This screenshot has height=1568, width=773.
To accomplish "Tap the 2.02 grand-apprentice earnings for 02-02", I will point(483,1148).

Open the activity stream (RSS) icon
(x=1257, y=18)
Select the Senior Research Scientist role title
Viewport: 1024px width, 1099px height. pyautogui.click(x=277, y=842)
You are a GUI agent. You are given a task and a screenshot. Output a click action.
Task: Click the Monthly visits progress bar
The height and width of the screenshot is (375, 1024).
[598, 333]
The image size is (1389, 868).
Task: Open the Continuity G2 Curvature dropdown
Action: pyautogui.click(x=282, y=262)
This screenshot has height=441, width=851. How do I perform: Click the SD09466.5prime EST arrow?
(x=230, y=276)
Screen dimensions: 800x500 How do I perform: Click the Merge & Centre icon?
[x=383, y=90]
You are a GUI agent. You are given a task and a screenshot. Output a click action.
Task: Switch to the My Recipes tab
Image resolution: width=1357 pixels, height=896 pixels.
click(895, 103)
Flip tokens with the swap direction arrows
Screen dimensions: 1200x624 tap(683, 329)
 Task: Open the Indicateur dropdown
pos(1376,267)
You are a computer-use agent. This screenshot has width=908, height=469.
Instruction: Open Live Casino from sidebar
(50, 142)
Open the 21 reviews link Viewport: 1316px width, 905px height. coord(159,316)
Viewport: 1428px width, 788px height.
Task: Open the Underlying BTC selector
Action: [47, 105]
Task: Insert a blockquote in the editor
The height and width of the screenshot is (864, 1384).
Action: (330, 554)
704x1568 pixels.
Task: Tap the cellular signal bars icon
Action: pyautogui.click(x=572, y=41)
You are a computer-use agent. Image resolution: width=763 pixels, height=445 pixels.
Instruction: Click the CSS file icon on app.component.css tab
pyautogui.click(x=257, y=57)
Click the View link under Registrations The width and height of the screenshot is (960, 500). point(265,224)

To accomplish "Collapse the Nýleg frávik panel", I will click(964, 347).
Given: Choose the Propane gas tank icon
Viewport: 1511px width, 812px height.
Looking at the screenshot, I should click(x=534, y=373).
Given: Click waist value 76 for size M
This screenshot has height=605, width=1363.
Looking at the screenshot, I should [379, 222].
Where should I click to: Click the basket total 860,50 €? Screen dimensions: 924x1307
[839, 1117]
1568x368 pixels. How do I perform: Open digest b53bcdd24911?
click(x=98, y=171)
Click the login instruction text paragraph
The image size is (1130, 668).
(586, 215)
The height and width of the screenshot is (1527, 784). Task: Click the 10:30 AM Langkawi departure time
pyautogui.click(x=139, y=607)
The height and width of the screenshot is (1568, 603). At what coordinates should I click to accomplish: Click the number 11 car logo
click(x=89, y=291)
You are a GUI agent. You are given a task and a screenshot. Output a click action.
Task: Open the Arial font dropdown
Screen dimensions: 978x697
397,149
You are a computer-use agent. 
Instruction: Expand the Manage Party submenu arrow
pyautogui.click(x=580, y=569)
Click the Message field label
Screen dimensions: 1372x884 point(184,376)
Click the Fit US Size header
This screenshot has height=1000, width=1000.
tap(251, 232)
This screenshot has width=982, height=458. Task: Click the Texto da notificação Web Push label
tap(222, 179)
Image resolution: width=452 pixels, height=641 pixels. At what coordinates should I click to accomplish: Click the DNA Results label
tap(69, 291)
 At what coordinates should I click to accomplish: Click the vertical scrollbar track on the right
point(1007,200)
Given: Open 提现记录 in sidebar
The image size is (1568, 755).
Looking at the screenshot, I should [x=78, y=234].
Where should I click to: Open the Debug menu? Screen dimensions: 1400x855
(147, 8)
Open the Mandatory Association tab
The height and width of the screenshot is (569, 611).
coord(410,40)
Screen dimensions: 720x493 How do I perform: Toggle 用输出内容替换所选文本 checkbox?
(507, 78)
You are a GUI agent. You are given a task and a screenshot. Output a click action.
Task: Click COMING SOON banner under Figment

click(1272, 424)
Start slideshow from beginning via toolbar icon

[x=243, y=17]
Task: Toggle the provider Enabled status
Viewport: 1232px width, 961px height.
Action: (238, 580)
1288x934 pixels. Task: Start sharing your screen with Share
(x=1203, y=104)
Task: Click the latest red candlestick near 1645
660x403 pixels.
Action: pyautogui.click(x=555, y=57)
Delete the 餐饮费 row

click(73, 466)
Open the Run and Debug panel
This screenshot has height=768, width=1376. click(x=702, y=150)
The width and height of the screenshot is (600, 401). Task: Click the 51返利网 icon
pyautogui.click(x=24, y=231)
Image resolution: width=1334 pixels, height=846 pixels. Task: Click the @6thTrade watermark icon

^^^^

§ Problem to solve
Only this range is to be output: the line that contains "Task: Click COMING SOON banner under Figment" through the last line of the records above, both inclusive.

§ Solution
Task: Click COMING SOON banner under Figment

click(1272, 424)
Start slideshow from beginning via toolbar icon

[x=243, y=17]
Task: Toggle the provider Enabled status
Viewport: 1232px width, 961px height.
Action: (238, 580)
1288x934 pixels. Task: Start sharing your screen with Share
(x=1203, y=104)
Task: Click the latest red candlestick near 1645
660x403 pixels.
Action: pyautogui.click(x=555, y=57)
Delete the 餐饮费 row

click(73, 466)
Open the Run and Debug panel
This screenshot has height=768, width=1376. click(x=702, y=150)
The width and height of the screenshot is (600, 401). Task: Click the 51返利网 icon
pyautogui.click(x=24, y=231)
Image resolution: width=1334 pixels, height=846 pixels. Task: Click the @6thTrade watermark icon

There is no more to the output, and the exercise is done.